Segment Start: Records provided

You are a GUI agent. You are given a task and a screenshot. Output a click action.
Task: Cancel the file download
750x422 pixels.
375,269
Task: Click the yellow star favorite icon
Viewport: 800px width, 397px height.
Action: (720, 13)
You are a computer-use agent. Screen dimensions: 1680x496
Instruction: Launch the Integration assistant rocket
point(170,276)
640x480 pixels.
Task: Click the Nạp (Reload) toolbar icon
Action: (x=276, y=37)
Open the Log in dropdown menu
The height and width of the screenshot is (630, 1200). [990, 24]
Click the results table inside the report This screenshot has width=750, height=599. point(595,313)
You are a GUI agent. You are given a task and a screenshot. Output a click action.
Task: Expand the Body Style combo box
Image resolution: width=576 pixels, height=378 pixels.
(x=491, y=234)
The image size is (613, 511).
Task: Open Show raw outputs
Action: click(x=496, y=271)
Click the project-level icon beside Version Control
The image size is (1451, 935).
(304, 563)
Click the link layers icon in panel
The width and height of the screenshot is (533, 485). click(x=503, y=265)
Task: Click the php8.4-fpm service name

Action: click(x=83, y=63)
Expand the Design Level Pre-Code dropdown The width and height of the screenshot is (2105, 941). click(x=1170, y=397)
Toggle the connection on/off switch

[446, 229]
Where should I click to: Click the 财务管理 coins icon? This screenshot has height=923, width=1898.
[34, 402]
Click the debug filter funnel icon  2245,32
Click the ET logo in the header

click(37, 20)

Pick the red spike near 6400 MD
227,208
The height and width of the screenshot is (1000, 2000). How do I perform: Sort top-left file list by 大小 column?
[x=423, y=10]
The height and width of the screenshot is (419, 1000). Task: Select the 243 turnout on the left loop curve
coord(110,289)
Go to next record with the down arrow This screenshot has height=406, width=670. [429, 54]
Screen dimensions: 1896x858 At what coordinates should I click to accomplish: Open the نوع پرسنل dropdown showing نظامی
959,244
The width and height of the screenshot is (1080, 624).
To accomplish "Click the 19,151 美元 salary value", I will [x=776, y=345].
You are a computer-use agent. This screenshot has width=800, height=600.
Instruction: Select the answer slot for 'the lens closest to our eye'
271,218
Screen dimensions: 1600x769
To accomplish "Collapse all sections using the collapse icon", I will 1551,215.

Segment End: Records provided

Beginning from the line that contains "Instruction: Select the", give each line again exactly, through the final line of the records.

(Response):
Instruction: Select the answer slot for 'the lens closest to our eye'
271,218
Screen dimensions: 1600x769
To accomplish "Collapse all sections using the collapse icon", I will 1551,215.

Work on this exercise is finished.